The Cello in Spain: Boccherini and other 18th-century virtuosi

Josetxu Obregón cello, La Ritirata
Glossa GCD 923103
Music by Boccherini, Duport, Paganelli, Porretti, Supriano, Vidal, Zayas & anon

As the booklet aptly puts it: “The Court of Madrid … acted as deep pit in which the fame of some very good Italian musicians ended up being buried.” For few, I suspect, will have heard names such as Paganelli, Porretti, Supriano, Vidal and Zayas represented on this disc. Some of the composers were, like Boccherini and Domenico Scarlatti, Italians who settled in Spain; others, such as Paganelli and Jean-Pierre Duport (many a cellist will have endured the studies by his brother Jean-Louis) were visitors, whose music shows some Spanish influence while staying the country for a period. Obregón uses, as was customary in Spanish music of the period, a variety of continuo instruments, including guitar, archlute, theorbo and harp. The collection on this disc includes not only sonatas but an unaccompanied toccata (Francesco Supriano), a duet (Pablo Vidal), a lesson (José Zayas) and a concerto by Domingo Porretti, all framed by one of Boccherini’s numerous cello sonatas (G.6 in C) and the Fandango from the guitar quintet G. 448, complete with castanets. The concerto is unusually scored with accompaniment of 2 violins and double bass (with plucked continuo).

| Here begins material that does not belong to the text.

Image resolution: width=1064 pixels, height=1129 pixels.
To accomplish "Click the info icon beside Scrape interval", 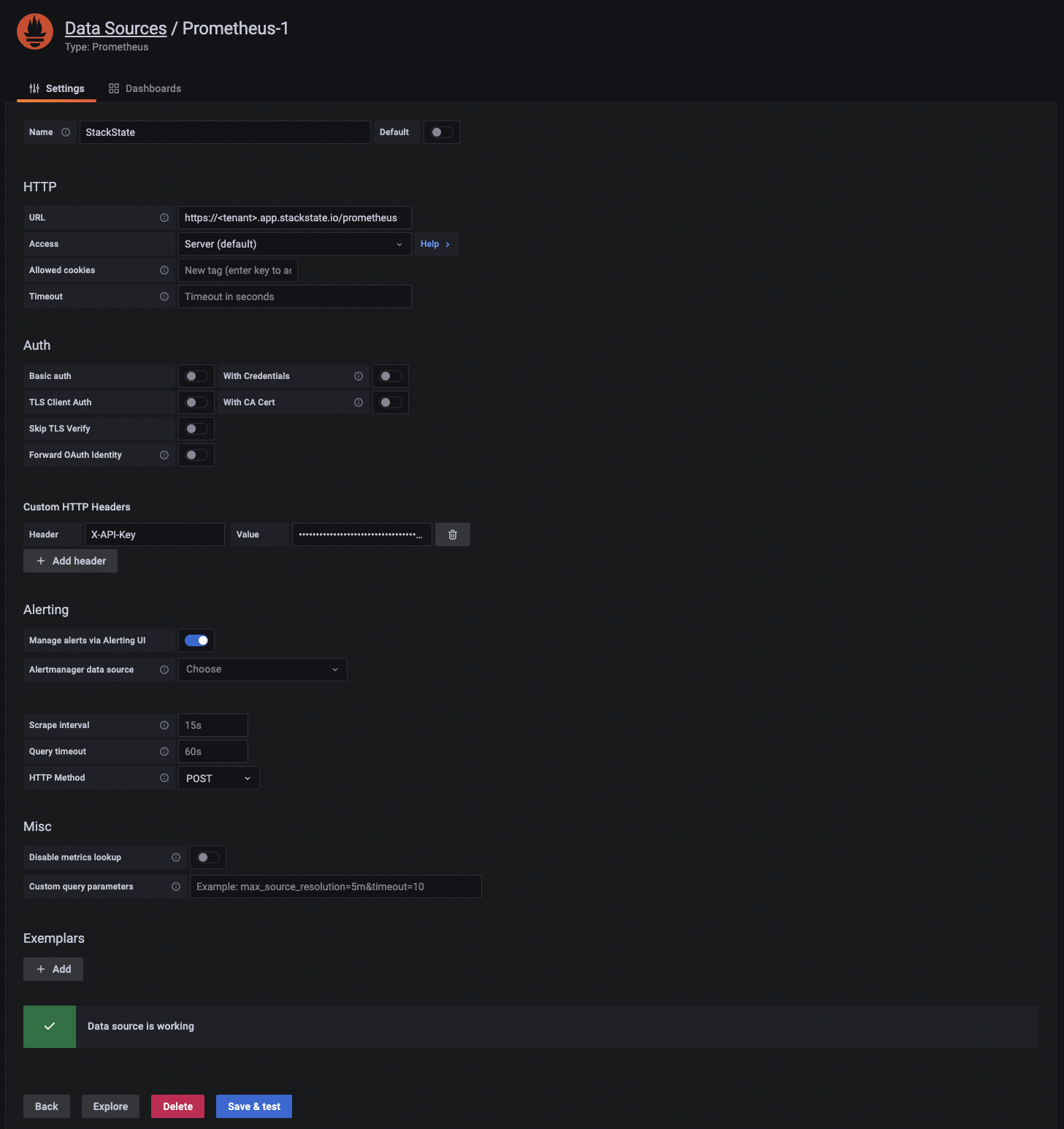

Whilst there may be no real master-works amongst the lesser known items (except perhaps for an especially fine anonymous Adagio from the Manuscritto de Barcelona), there are no weak pieces – certainly none to dismiss as ‘best left buried’. This is a collection that is worthy of exploration, performed with great verve, polish and style. I found the record-ing acoustic a little over-reverberative, but this did not detract from my enjoyment of the experience. Booklet notes are very well-researched, with plenty of detail.